◆ Tarefa proposta:
Substitua "Where should I click to" por "Where do I click to" em todos os registros abaixo e reescreva as linhas sem nenhuma outra alteração.
▬▬▬
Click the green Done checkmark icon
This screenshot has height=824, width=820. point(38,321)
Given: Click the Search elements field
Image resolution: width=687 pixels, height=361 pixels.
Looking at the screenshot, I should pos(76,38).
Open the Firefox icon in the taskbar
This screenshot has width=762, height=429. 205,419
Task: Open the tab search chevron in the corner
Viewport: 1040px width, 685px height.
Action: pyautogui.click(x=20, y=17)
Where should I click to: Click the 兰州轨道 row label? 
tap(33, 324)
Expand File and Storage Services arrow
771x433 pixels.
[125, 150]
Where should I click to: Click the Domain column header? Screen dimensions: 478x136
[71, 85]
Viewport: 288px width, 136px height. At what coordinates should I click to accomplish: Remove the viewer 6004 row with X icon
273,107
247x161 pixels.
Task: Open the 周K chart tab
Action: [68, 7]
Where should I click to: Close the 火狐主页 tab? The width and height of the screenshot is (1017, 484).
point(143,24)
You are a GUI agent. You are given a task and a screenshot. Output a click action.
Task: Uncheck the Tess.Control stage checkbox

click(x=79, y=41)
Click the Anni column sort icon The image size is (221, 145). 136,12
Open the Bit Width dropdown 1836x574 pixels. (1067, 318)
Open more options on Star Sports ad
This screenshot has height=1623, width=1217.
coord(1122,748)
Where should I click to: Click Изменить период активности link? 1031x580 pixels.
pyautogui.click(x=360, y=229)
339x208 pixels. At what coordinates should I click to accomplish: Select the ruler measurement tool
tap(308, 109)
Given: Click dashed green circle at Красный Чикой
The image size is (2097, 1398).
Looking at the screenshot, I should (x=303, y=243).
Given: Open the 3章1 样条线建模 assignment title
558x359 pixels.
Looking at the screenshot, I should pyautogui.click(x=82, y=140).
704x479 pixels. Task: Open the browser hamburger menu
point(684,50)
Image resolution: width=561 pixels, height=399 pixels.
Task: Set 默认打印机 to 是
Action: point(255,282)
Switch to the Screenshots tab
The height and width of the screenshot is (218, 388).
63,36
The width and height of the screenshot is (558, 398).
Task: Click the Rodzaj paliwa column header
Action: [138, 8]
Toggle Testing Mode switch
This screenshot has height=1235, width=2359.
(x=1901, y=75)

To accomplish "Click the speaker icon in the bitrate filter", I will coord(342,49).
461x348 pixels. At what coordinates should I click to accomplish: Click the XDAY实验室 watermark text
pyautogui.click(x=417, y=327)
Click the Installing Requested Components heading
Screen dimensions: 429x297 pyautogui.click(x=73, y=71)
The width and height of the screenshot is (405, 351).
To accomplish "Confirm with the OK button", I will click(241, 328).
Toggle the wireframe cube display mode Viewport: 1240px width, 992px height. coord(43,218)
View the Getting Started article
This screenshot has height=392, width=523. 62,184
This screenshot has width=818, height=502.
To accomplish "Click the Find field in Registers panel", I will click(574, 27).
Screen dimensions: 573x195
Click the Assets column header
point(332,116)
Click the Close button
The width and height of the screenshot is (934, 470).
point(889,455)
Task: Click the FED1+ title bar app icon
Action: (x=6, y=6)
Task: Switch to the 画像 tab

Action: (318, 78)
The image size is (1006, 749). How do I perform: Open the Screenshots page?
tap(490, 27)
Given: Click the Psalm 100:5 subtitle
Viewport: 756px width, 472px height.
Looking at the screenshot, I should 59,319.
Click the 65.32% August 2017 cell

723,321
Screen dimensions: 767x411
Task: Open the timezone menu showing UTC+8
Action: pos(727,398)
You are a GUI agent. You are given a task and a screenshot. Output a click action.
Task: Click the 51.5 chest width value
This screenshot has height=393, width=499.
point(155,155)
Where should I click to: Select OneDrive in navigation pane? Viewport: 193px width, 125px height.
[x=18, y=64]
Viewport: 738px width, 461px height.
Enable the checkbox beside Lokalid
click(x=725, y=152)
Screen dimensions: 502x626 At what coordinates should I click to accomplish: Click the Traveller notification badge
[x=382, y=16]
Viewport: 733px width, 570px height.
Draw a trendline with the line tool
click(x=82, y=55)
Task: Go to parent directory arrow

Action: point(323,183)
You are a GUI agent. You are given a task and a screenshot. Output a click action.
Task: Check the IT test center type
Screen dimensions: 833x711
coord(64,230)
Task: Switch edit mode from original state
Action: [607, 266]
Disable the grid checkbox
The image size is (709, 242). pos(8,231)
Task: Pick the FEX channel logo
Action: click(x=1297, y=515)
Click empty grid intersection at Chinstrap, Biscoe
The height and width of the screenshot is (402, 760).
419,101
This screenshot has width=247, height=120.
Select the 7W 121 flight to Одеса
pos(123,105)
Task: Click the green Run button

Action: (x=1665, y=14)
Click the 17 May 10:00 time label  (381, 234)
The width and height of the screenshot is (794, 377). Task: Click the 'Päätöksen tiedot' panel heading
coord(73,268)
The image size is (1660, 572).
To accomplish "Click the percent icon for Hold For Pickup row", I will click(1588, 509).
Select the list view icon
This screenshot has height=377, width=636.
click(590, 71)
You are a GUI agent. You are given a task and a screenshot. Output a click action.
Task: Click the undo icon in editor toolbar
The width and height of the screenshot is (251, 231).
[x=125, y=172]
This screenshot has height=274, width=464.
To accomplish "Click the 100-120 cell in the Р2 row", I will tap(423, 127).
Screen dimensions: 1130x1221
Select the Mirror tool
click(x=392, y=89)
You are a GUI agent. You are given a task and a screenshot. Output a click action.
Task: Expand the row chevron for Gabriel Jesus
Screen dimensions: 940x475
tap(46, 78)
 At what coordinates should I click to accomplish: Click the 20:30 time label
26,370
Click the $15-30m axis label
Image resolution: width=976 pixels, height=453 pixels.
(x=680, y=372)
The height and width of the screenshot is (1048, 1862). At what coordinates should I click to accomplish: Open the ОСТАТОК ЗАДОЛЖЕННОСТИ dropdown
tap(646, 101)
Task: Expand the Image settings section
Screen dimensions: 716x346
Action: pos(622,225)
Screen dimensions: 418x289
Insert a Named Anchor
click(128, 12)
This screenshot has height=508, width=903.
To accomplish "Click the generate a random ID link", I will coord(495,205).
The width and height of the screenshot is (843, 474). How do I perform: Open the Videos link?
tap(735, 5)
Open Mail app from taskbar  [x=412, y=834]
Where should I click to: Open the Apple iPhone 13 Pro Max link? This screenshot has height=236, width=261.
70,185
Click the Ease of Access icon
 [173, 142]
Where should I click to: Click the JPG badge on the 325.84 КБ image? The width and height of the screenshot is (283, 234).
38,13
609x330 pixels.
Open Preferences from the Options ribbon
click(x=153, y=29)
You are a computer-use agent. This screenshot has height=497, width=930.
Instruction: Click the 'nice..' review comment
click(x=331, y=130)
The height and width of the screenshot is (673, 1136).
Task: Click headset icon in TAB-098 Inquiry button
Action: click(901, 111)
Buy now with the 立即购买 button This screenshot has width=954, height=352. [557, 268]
▬▬▬
◆ Resultado abaixo:
Click the green Done checkmark icon
This screenshot has height=824, width=820. point(38,321)
Given: Click the Search elements field
Image resolution: width=687 pixels, height=361 pixels.
Looking at the screenshot, I should pos(76,38).
Open the Firefox icon in the taskbar
This screenshot has width=762, height=429. 205,419
Task: Open the tab search chevron in the corner
Viewport: 1040px width, 685px height.
Action: pyautogui.click(x=20, y=17)
Where do I click to: Click the 兰州轨道 row label? 
tap(33, 324)
Expand File and Storage Services arrow
771x433 pixels.
[125, 150]
Where do I click to: Click the Domain column header? Screen dimensions: 478x136
[71, 85]
Viewport: 288px width, 136px height. At what coordinates should I click to accomplish: Remove the viewer 6004 row with X icon
273,107
247x161 pixels.
Task: Open the 周K chart tab
Action: [68, 7]
Where do I click to: Close the 火狐主页 tab? The width and height of the screenshot is (1017, 484).
point(143,24)
You are a GUI agent. You are given a task and a screenshot. Output a click action.
Task: Uncheck the Tess.Control stage checkbox

click(x=79, y=41)
Click the Anni column sort icon The image size is (221, 145). 136,12
Open the Bit Width dropdown 1836x574 pixels. (1067, 318)
Open more options on Star Sports ad
This screenshot has height=1623, width=1217.
coord(1122,748)
Where do I click to: Click Изменить период активности link? 1031x580 pixels.
pyautogui.click(x=360, y=229)
339x208 pixels. At what coordinates should I click to accomplish: Select the ruler measurement tool
tap(308, 109)
Given: Click dashed green circle at Красный Чикой
The image size is (2097, 1398).
Looking at the screenshot, I should (x=303, y=243).
Given: Open the 3章1 样条线建模 assignment title
558x359 pixels.
Looking at the screenshot, I should pyautogui.click(x=82, y=140).
704x479 pixels. Task: Open the browser hamburger menu
point(684,50)
Image resolution: width=561 pixels, height=399 pixels.
Task: Set 默认打印机 to 是
Action: point(255,282)
Switch to the Screenshots tab
The height and width of the screenshot is (218, 388).
63,36
The width and height of the screenshot is (558, 398).
Task: Click the Rodzaj paliwa column header
Action: [138, 8]
Toggle Testing Mode switch
This screenshot has height=1235, width=2359.
(x=1901, y=75)

To accomplish "Click the speaker icon in the bitrate filter", I will coord(342,49).
461x348 pixels. At what coordinates should I click to accomplish: Click the XDAY实验室 watermark text
pyautogui.click(x=417, y=327)
Click the Installing Requested Components heading
Screen dimensions: 429x297 pyautogui.click(x=73, y=71)
The width and height of the screenshot is (405, 351).
To accomplish "Confirm with the OK button", I will click(241, 328).
Toggle the wireframe cube display mode Viewport: 1240px width, 992px height. coord(43,218)
View the Getting Started article
This screenshot has height=392, width=523. 62,184
This screenshot has width=818, height=502.
To accomplish "Click the Find field in Registers panel", I will click(574, 27).
Screen dimensions: 573x195
Click the Assets column header
point(332,116)
Click the Close button
The width and height of the screenshot is (934, 470).
point(889,455)
Task: Click the FED1+ title bar app icon
Action: (x=6, y=6)
Task: Switch to the 画像 tab

Action: (318, 78)
The image size is (1006, 749). How do I perform: Open the Screenshots page?
tap(490, 27)
Given: Click the Psalm 100:5 subtitle
Viewport: 756px width, 472px height.
Looking at the screenshot, I should 59,319.
Click the 65.32% August 2017 cell

723,321
Screen dimensions: 767x411
Task: Open the timezone menu showing UTC+8
Action: pos(727,398)
You are a GUI agent. You are given a task and a screenshot. Output a click action.
Task: Click the 51.5 chest width value
This screenshot has height=393, width=499.
point(155,155)
Where do I click to: Select OneDrive in navigation pane? Viewport: 193px width, 125px height.
[x=18, y=64]
Viewport: 738px width, 461px height.
Enable the checkbox beside Lokalid
click(x=725, y=152)
Screen dimensions: 502x626 At what coordinates should I click to accomplish: Click the Traveller notification badge
[x=382, y=16]
Viewport: 733px width, 570px height.
Draw a trendline with the line tool
click(x=82, y=55)
Task: Go to parent directory arrow

Action: point(323,183)
You are a GUI agent. You are given a task and a screenshot. Output a click action.
Task: Check the IT test center type
Screen dimensions: 833x711
coord(64,230)
Task: Switch edit mode from original state
Action: [607, 266]
Disable the grid checkbox
The image size is (709, 242). pos(8,231)
Task: Pick the FEX channel logo
Action: click(x=1297, y=515)
Click empty grid intersection at Chinstrap, Biscoe
The height and width of the screenshot is (402, 760).
419,101
This screenshot has width=247, height=120.
Select the 7W 121 flight to Одеса
pos(123,105)
Task: Click the green Run button

Action: (x=1665, y=14)
Click the 17 May 10:00 time label  (381, 234)
The width and height of the screenshot is (794, 377). Task: Click the 'Päätöksen tiedot' panel heading
coord(73,268)
The image size is (1660, 572).
To accomplish "Click the percent icon for Hold For Pickup row", I will click(1588, 509).
Select the list view icon
This screenshot has height=377, width=636.
click(590, 71)
You are a GUI agent. You are given a task and a screenshot. Output a click action.
Task: Click the undo icon in editor toolbar
The width and height of the screenshot is (251, 231).
[x=125, y=172]
This screenshot has height=274, width=464.
To accomplish "Click the 100-120 cell in the Р2 row", I will tap(423, 127).
Screen dimensions: 1130x1221
Select the Mirror tool
click(x=392, y=89)
You are a GUI agent. You are given a task and a screenshot. Output a click action.
Task: Expand the row chevron for Gabriel Jesus
Screen dimensions: 940x475
tap(46, 78)
 At what coordinates should I click to accomplish: Click the 20:30 time label
26,370
Click the $15-30m axis label
Image resolution: width=976 pixels, height=453 pixels.
(x=680, y=372)
The height and width of the screenshot is (1048, 1862). At what coordinates should I click to accomplish: Open the ОСТАТОК ЗАДОЛЖЕННОСТИ dropdown
tap(646, 101)
Task: Expand the Image settings section
Screen dimensions: 716x346
Action: pos(622,225)
Screen dimensions: 418x289
Insert a Named Anchor
click(128, 12)
This screenshot has height=508, width=903.
To accomplish "Click the generate a random ID link", I will coord(495,205).
The width and height of the screenshot is (843, 474). How do I perform: Open the Videos link?
tap(735, 5)
Open Mail app from taskbar  [x=412, y=834]
Where do I click to: Open the Apple iPhone 13 Pro Max link? This screenshot has height=236, width=261.
70,185
Click the Ease of Access icon
 [173, 142]
Where do I click to: Click the JPG badge on the 325.84 КБ image? The width and height of the screenshot is (283, 234).
38,13
609x330 pixels.
Open Preferences from the Options ribbon
click(x=153, y=29)
You are a computer-use agent. This screenshot has height=497, width=930.
Instruction: Click the 'nice..' review comment
click(x=331, y=130)
The height and width of the screenshot is (673, 1136).
Task: Click headset icon in TAB-098 Inquiry button
Action: click(901, 111)
Buy now with the 立即购买 button This screenshot has width=954, height=352. [557, 268]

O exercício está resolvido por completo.